Each record that follows is to be reproduced verbatim.
[[ Supplied records, beginning ]]
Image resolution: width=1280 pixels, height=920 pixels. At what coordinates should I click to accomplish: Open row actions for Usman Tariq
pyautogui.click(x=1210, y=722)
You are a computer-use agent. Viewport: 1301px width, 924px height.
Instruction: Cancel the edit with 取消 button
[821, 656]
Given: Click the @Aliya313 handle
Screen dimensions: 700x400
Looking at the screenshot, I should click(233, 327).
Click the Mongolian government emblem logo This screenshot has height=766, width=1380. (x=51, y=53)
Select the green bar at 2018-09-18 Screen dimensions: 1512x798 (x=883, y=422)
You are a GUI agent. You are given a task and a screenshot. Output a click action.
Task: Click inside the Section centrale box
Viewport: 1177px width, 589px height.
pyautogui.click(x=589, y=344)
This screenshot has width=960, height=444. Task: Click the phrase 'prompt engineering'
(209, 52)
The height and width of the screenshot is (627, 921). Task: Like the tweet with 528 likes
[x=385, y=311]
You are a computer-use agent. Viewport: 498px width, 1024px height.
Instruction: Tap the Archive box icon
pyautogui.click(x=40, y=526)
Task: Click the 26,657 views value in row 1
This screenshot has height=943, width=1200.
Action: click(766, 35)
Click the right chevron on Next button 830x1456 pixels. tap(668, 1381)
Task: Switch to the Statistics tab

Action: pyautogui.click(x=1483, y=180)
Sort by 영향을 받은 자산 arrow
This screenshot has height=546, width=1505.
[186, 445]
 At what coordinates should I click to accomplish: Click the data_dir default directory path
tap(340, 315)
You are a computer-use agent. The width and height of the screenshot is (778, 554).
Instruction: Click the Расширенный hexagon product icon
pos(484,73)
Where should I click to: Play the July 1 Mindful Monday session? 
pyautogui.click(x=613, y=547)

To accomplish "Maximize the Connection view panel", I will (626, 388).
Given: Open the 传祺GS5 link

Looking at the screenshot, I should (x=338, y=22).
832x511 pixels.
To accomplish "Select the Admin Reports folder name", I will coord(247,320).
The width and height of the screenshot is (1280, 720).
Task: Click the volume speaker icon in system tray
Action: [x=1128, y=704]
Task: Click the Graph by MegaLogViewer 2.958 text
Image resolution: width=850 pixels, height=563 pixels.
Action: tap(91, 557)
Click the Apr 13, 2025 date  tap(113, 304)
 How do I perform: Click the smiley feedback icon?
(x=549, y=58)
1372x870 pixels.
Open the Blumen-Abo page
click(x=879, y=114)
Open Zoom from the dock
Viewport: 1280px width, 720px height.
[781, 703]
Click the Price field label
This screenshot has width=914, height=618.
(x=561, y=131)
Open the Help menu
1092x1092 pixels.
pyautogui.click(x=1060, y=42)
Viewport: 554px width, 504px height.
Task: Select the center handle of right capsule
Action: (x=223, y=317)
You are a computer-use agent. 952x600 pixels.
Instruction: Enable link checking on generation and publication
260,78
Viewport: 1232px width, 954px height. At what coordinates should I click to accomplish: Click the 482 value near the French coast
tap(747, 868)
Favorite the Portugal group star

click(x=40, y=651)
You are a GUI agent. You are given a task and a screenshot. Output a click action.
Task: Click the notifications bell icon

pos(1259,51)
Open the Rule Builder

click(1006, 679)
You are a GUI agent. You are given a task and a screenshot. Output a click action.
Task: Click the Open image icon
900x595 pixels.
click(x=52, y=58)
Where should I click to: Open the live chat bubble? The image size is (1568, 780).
[[ Supplied records, end ]]
:: Answer for this exercise ::
Image resolution: width=1280 pixels, height=920 pixels. At what coordinates should I click to accomplish: Open row actions for Usman Tariq
pyautogui.click(x=1210, y=722)
You are a computer-use agent. Viewport: 1301px width, 924px height.
Instruction: Cancel the edit with 取消 button
[821, 656]
Given: Click the @Aliya313 handle
Screen dimensions: 700x400
Looking at the screenshot, I should click(233, 327).
Click the Mongolian government emblem logo This screenshot has height=766, width=1380. (x=51, y=53)
Select the green bar at 2018-09-18 Screen dimensions: 1512x798 (x=883, y=422)
You are a GUI agent. You are given a task and a screenshot. Output a click action.
Task: Click inside the Section centrale box
Viewport: 1177px width, 589px height.
pyautogui.click(x=589, y=344)
This screenshot has width=960, height=444. Task: Click the phrase 'prompt engineering'
(209, 52)
The height and width of the screenshot is (627, 921). Task: Like the tweet with 528 likes
[x=385, y=311]
You are a computer-use agent. Viewport: 498px width, 1024px height.
Instruction: Tap the Archive box icon
pyautogui.click(x=40, y=526)
Task: Click the 26,657 views value in row 1
This screenshot has height=943, width=1200.
Action: click(766, 35)
Click the right chevron on Next button 830x1456 pixels. tap(668, 1381)
Task: Switch to the Statistics tab

Action: pyautogui.click(x=1483, y=180)
Sort by 영향을 받은 자산 arrow
This screenshot has height=546, width=1505.
[186, 445]
 At what coordinates should I click to accomplish: Click the data_dir default directory path
tap(340, 315)
You are a computer-use agent. The width and height of the screenshot is (778, 554).
Instruction: Click the Расширенный hexagon product icon
pos(484,73)
Where should I click to: Play the July 1 Mindful Monday session? 
pyautogui.click(x=613, y=547)

To accomplish "Maximize the Connection view panel", I will (626, 388).
Given: Open the 传祺GS5 link

Looking at the screenshot, I should (x=338, y=22).
832x511 pixels.
To accomplish "Select the Admin Reports folder name", I will coord(247,320).
The width and height of the screenshot is (1280, 720).
Task: Click the volume speaker icon in system tray
Action: [x=1128, y=704]
Task: Click the Graph by MegaLogViewer 2.958 text
Image resolution: width=850 pixels, height=563 pixels.
Action: tap(91, 557)
Click the Apr 13, 2025 date  tap(113, 304)
 How do I perform: Click the smiley feedback icon?
(x=549, y=58)
1372x870 pixels.
Open the Blumen-Abo page
click(x=879, y=114)
Open Zoom from the dock
Viewport: 1280px width, 720px height.
[781, 703]
Click the Price field label
This screenshot has width=914, height=618.
(x=561, y=131)
Open the Help menu
1092x1092 pixels.
pyautogui.click(x=1060, y=42)
Viewport: 554px width, 504px height.
Task: Select the center handle of right capsule
Action: (x=223, y=317)
You are a computer-use agent. 952x600 pixels.
Instruction: Enable link checking on generation and publication
260,78
Viewport: 1232px width, 954px height. At what coordinates should I click to accomplish: Click the 482 value near the French coast
tap(747, 868)
Favorite the Portugal group star

click(x=40, y=651)
You are a GUI agent. You are given a task and a screenshot. Output a click action.
Task: Click the notifications bell icon

pos(1259,51)
Open the Rule Builder

click(1006, 679)
You are a GUI agent. You are given a task and a screenshot. Output a click action.
Task: Click the Open image icon
900x595 pixels.
click(x=52, y=58)
Where should I click to: Open the live chat bubble? The image size is (1568, 780).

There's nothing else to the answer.